PASSAGE FOR REVIEW:
========================================================================

Exercise 6: Dataflow Analysis

This exercise will help you practice and demonstrate your ability to implement static analyses (specifically dataflow analysis) by using Soot for dataflow analysis of Java bytecode. You will implement a simple analysis that looks for bugs in the uses of a class that expects a specific protocol to be followed. This is similar to classic typestate analyses, but your task will be more straightforward. I highly recommend reading Quentin Stievenart's notes on implementing an intraprocedural dataflow analysis using Soot. Specifically, sections 3 and 4 explain the way that Soot organizes its IR and the basic classes you need in order to define a dataflow analysis. The Soot Survivor's Guide also provides a straightforward introduction. Your experiences interacting with LLVM should translate well. A template for the project is available here.

Kittens are devious creatures. When treated properly they can be a delight, however, interacting with kittens in the wrong way at the wrong time can lead to disastrous results and tiny bite marks. An API modeling kittens has been provided to you in the template code. Like both kittens and industry code, it is not very documented and is poorly understood. It is easy to make mistakes. Your job is to design and write a dataflow analysis that conservatively identifies all locations where mistakes may be occuring with respect to uses of this API.

========================================================================

RECORD EXTRACTS:

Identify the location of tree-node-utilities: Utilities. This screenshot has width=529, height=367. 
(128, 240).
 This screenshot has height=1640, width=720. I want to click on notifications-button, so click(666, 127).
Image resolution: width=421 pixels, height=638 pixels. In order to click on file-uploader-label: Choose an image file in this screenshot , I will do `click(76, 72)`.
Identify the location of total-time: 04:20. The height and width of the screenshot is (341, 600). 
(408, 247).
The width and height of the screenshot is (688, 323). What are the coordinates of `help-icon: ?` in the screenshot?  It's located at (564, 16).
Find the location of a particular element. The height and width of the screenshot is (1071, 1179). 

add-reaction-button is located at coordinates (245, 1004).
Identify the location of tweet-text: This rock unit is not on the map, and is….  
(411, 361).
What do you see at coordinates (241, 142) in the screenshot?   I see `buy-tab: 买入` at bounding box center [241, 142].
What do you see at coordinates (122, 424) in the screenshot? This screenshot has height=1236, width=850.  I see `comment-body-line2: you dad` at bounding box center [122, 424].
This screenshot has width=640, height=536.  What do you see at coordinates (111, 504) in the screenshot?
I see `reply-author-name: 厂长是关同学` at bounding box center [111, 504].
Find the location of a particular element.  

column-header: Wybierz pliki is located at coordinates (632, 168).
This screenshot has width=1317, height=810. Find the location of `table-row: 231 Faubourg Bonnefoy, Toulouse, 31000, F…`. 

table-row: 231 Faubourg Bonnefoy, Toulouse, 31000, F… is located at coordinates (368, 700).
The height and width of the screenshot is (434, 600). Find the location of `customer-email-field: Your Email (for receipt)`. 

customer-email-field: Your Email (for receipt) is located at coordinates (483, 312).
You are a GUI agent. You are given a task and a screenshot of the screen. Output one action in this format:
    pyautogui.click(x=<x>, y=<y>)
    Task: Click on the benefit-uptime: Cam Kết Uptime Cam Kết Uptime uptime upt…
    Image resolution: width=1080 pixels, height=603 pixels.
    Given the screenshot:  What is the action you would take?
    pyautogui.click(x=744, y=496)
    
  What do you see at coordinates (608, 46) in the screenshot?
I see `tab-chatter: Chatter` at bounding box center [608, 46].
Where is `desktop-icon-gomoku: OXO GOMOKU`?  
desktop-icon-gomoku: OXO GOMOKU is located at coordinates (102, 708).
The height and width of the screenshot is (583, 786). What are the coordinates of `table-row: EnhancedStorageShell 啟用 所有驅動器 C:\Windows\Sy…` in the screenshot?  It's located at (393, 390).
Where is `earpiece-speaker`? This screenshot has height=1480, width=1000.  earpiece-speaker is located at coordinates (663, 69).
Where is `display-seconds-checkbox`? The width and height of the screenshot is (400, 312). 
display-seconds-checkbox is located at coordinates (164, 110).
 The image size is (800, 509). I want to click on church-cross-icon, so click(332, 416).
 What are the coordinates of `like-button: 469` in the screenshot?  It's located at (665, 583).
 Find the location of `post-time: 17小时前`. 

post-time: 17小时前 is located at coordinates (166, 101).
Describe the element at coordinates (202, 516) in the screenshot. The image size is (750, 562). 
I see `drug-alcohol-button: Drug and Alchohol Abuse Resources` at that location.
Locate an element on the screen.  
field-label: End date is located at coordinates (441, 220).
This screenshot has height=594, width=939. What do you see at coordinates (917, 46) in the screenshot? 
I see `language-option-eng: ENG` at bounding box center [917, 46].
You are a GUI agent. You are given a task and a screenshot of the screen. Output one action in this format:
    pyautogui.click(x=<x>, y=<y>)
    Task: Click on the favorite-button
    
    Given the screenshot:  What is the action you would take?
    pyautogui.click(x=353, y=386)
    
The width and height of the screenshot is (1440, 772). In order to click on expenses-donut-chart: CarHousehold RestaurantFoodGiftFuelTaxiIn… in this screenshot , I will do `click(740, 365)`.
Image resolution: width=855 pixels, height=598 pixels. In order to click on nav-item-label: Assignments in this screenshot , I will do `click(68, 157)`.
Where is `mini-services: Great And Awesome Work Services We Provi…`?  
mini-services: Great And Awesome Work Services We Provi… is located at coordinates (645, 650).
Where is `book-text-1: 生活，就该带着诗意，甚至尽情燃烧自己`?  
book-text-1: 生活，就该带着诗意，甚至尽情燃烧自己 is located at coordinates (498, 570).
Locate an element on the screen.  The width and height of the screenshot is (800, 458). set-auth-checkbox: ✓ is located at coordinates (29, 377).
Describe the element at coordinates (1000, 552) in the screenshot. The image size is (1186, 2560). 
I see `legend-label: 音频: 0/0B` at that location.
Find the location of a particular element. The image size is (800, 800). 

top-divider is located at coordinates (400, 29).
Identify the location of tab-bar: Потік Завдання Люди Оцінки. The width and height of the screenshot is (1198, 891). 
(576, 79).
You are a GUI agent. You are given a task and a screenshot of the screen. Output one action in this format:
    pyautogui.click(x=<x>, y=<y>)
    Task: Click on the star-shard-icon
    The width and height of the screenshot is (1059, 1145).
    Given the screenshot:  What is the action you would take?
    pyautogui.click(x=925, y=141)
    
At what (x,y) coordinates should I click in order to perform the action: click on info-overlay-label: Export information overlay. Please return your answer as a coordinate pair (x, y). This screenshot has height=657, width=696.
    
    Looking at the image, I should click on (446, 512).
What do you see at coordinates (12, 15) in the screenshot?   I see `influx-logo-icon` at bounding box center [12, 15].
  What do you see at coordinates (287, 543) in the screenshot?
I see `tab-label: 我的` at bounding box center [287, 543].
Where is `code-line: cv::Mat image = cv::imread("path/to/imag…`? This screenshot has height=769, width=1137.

========================================================================

STUDY QUESTIONS:
1. In the dataflow analysis exercise, which sections of Quentin Stievenart's notes explain how Soot organizes its IR?
2. Return the part of the dataflow analysis exercise that begins at the words "Kittens are devious" and stops after the words "of this API.".
The data has no role in this work.

TASK RESPONSES:
1. Sections 3 and 4.

2.
Kittens are devious creatures. When treated properly they can be a delight, however, interacting with kittens in the wrong way at the wrong time can lead to disastrous results and tiny bite marks. An API modeling kittens has been provided to you in the template code. Like both kittens and industry code, it is not very documented and is poorly understood. It is easy to make mistakes. Your job is to design and write a dataflow analysis that conservatively identifies all locations where mistakes may be occuring with respect to uses of this API.